Developers: One of Apple's biggest strengths has been its app ecosystem and developer community. But to follow Samsung's product strategy and offer dozens of phones with considerably different hardware and screen sizes would be to give up a key reason why developers flock to iOS -- it's easy to develop for.
To date, there have been a total of six iPhones. Their processors have largely remained the same, and Apple changed the iPhone screen resolution just twice. That makes the development and testing process on iOS extremely simple for app makers. Ask any developer about their experience on Android, and they'll tell you its a nightmare.
If Apple were to chase Samsung, it would risk losing out on getting the best and most innovative apps first. Apple absolutely cannot afford that.
Consumers: Apple's strategy has made the iPhone purchasing experience idiot-proof. It's available on just about every U.S. carrier, and Apple sells three versions: good (iPhone 4), better (iPhone 4S) and best (iPhone 5).

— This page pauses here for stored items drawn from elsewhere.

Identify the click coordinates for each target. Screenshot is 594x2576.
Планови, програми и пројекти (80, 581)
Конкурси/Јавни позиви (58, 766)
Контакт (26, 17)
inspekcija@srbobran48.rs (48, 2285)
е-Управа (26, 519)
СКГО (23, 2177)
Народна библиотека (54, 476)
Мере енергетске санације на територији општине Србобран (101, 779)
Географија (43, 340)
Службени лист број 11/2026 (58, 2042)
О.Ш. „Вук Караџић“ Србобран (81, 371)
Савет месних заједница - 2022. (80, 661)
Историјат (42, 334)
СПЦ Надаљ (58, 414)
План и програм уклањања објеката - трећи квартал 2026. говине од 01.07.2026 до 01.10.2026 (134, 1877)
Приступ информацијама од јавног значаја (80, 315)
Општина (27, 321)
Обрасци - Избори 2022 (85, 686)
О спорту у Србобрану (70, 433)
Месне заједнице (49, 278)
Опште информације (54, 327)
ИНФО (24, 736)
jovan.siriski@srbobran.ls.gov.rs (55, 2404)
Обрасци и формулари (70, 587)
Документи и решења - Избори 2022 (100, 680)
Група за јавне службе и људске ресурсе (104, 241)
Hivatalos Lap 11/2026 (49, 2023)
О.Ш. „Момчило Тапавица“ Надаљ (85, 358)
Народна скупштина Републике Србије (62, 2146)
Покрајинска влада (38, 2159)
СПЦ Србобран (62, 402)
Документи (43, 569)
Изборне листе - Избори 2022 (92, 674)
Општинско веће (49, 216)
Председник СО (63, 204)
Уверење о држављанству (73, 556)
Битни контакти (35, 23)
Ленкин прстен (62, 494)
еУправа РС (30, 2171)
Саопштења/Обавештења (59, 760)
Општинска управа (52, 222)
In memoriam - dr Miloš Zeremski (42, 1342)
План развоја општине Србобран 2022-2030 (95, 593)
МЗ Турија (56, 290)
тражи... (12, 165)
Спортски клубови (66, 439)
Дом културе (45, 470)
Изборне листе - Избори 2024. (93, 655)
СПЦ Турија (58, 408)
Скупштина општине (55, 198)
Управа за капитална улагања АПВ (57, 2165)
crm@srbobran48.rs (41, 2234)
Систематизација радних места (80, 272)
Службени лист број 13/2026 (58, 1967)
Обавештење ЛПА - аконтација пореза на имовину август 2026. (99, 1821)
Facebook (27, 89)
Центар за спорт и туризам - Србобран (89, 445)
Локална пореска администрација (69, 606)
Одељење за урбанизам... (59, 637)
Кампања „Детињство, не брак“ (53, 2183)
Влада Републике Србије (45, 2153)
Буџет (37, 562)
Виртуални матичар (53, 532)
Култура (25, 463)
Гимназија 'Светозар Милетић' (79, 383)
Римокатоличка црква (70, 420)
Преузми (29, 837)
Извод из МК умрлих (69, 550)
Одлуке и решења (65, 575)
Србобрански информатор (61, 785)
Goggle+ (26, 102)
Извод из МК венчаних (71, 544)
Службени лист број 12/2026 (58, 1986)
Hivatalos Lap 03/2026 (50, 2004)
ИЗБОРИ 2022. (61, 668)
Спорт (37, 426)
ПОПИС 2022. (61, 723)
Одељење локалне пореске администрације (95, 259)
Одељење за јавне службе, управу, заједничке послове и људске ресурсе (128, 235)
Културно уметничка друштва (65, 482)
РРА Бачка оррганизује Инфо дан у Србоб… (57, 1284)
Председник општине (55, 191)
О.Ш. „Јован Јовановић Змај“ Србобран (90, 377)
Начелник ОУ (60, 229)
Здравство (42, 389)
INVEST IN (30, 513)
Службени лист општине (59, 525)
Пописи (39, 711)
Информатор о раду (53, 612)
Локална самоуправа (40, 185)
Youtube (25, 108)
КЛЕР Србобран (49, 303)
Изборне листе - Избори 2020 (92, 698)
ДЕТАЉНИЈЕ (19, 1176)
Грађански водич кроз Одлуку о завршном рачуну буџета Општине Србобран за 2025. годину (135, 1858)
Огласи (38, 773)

At this point, there are those who like the iPhone, and those who don't. Unlike Samsung, which has dozens of other Android competitiors, Apple doesn't have any other rivals who make iOS smartphones. That means Apple doesn't have to pander to consumers in quite the same way. As long as a certain level of quality is met, a significant consumer base will always be there.
Sure, we're going to see a lower cost iPhone appear later in September. We might eventually see a larger iPhone appear as a response to a natural shift in consumer demand.
What we won't see is an entire family of iPhones attempting to cater to every niche consumer out there.